◆ **Given passage**:
^^^^^^^^

In Pulitzer Prize-winning political historian Gordon Wood’s recent book, The Purpose of the Past: Reflections on the Uses of History, Wood discusses some issues central to U.S. intellectual history. Namely, Wood is critical of the turn the historical discipline has taken away from more traditional political history. Substitute political history for intellectual history if you wish, and the arguments are the same.
For one, Wood laments the hyper-relativistic turn the discipline has taken. He harshly criticizes those like cultural historians Hayden White, who by his estimation have internalized the poststructuralist theories of Michel Foucault and Jacques Derrida to mean that historical writing is no truer than literature. For Wood, this is historical relativism reductio ad absurdum.
I assume most historians agree with Wood that our work is non-fiction, even if we might debate the degree to which we are able to uncover historical truth. If so, I sense that White acts as a straw man for him to argue something else. Just as anti-relativism often serves conservatives as a way to critique liberalism (something about which I’ve written here, in an essay I titled, How Conservatives Have Come to Despise the Academy), it seems Wood’s critique of relativism is cover for his lament over the social and cultural turns the discipline has taken. He is careful to emphasize that the expansion of peoples studied by historians (to include minorities and women, for example) has benefited our understanding of the past. However, Wood is dismayed that studying great political leaders is no longer fashionable. He is dismayed that, for example, of the ten “Best American History Essays” chosen by the OAH in 2006, seven dealt with race or gender.

^^^^^^^^

◆ **Data provided**:
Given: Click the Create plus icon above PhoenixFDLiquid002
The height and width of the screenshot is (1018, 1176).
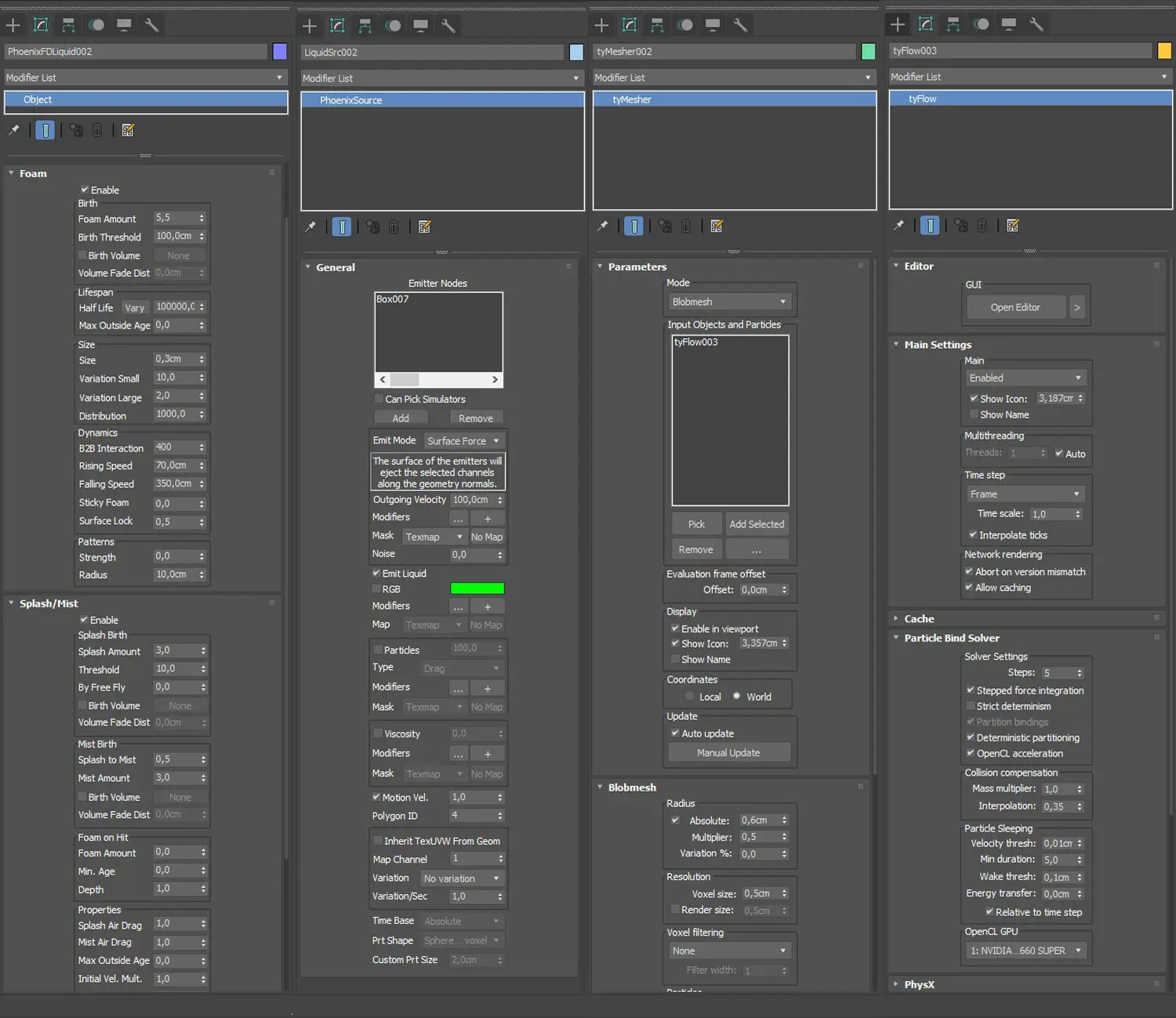Looking at the screenshot, I should tap(13, 25).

^^^^^^^^

◆ **Objective 1**:
Answer these questions from the Gordon Wood passage, marking each answer with its letter:
(a) What is the full title of Wood's recent book?
(b) Whose poststructuralist theories does Wood say Hayden White has internalized?
(c) Of the ten essays chosen by the OAH in 2006, how many dealt with race or gender?
◆ **Objective 2**:
Decide whether each statement agrees with the Gordon Wood passage. Answer yes or no, and quote the words that decide it.
(a) Wood believes that widening the range of peoples historians study has harmed our understanding of the past.
(b) The writer assumes most historians agree with Wood that their work is non-fiction.
(c) Gordon Wood is described as a Pulitzer Prize-winning political historian.
◆ **Objective 3**:
Repeat word for word the stretch of the Gordon Wood passage from "For one, Wood" through "reductio ad absurdum.".

◆ **Final result 1**:
(a) The Purpose of the Past: Reflections on the Uses of History
(b) Michel Foucault and Jacques Derrida
(c) Seven

◆ **Final result 2**:
(a) No: "He is careful to emphasize that the expansion of peoples studied by historians (to include minorities and women, for example) has benefited our understanding of the past."
(b) Yes: "I assume most historians agree with Wood that our work is non-fiction"
(c) Yes: "Pulitzer Prize-winning political historian Gordon Wood"

◆ **Final result 3**:
For one, Wood laments the hyper-relativistic turn the discipline has taken. He harshly criticizes those like cultural historians Hayden White, who by his estimation have internalized the poststructuralist theories of Michel Foucault and Jacques Derrida to mean that historical writing is no truer than literature. For Wood, this is historical relativism reductio ad absurdum.